Eroge Explosion at Anime Expo
A lot of my online buddies went to Anime Expo, because a few of our favorite Vtubers were there (both for meetups and to gawk at the Love and Deepspace cosplayers—get ya mans!). So, of course, I kept up to date on some of the comings and goings. The official Doro mascot, the massive lines, the kerfuffle at the Midnight Mahjong gathering… I didn’t expect much game news to come out until I saw a tweet from Yara Naika on Saturday. And it was a real doozy! As it turns out, School Days is getting released in the United States!

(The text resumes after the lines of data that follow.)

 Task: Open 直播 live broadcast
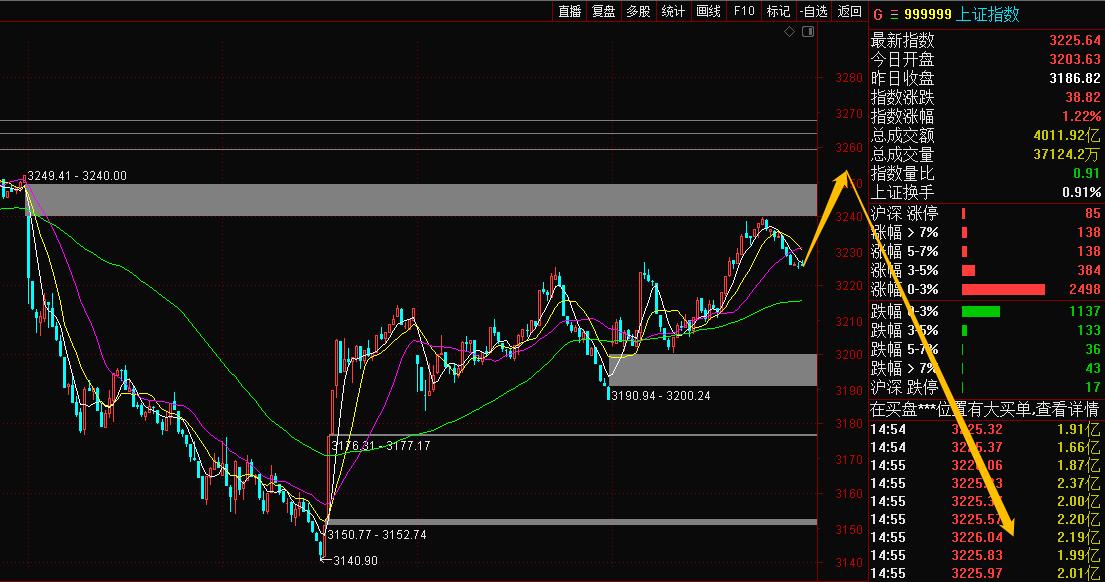570,11
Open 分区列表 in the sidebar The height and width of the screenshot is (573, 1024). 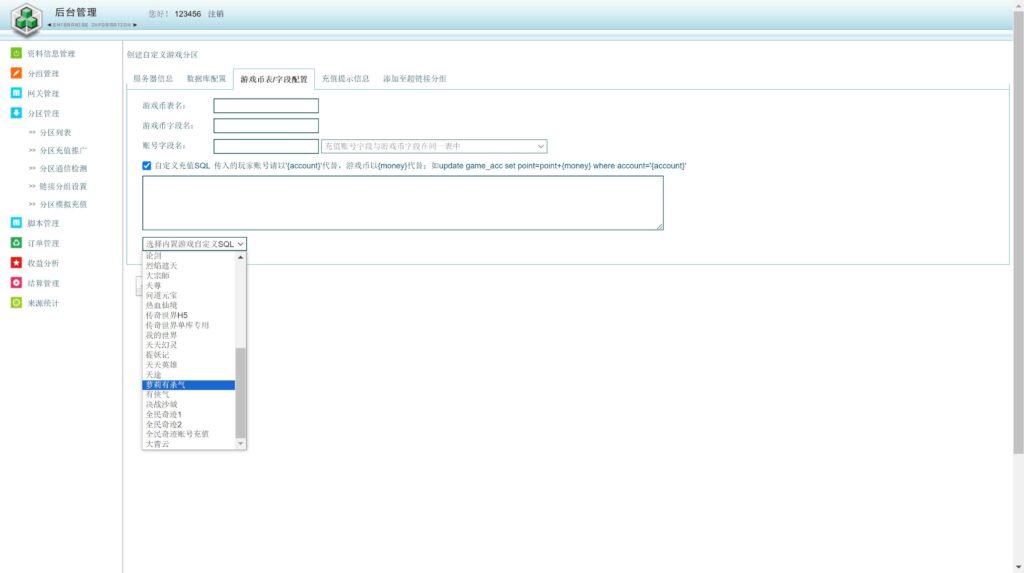(x=55, y=133)
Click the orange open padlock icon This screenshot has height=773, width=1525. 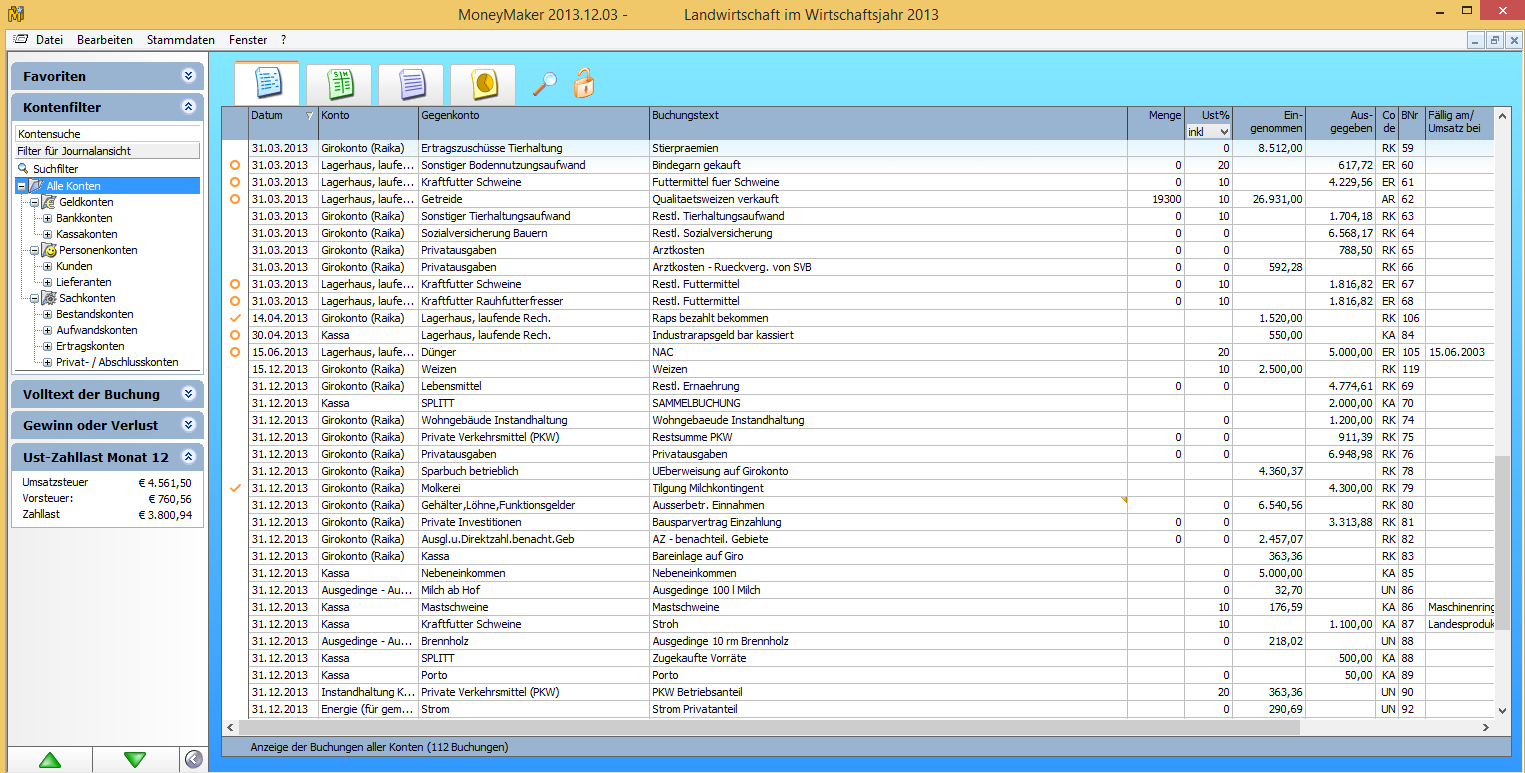[584, 83]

School Days is pretty infamous for anime fans of a certain age. For starters, the entire visual novel is played out like an interactive anime, with fully voiced and animated sequences. Also, the story goes places: the game starts as a love triangle between Makoto and his two friends, Kotonoha and Sekai.Thing is, Makoto is a tremendous piece of shit of a human being, so while there are some happy(?) endings just involving throuples and teenage pregnancy, there are some rather infamous endings where Makoto’s philandering gets him killed. Violently, at that. The anime was released in the United States, and its original airing ran up against an actual murder, hence the NICE BOAT meme, which has been canonized by School Days developers, 0verflow. But the original game never really made it over. So JAST taking up the banner and bringing this out is one heck of a drop.
In addition to getting released in America, School Days is also getting a dub. JAST has shared the full cast and a trailer showcasing the performances from the new cast. P.M. Seymore is excited to take part as the dirtbag that is Makoto, Brittany Lauda will be performing as Sekai, and Katelyn Barr takes up Kotonoha’s role. The cast also features a massive surprise in the form of freaking Mint Fantôme as Kimi. As in, the VTuber Mint Fantôme. Vtubers getting cast in roles isn’t entirely unprecedented—suffice to say that anyone who watches CyYu or Ama Lee knows they have extensive voice acting roles to their names. Mint’s getting cast as, er, herself, as it were. I confess that I don’t know much about Mint at all, but her getting cast in School Days feels like both a massive shock and something extremely in-character for her.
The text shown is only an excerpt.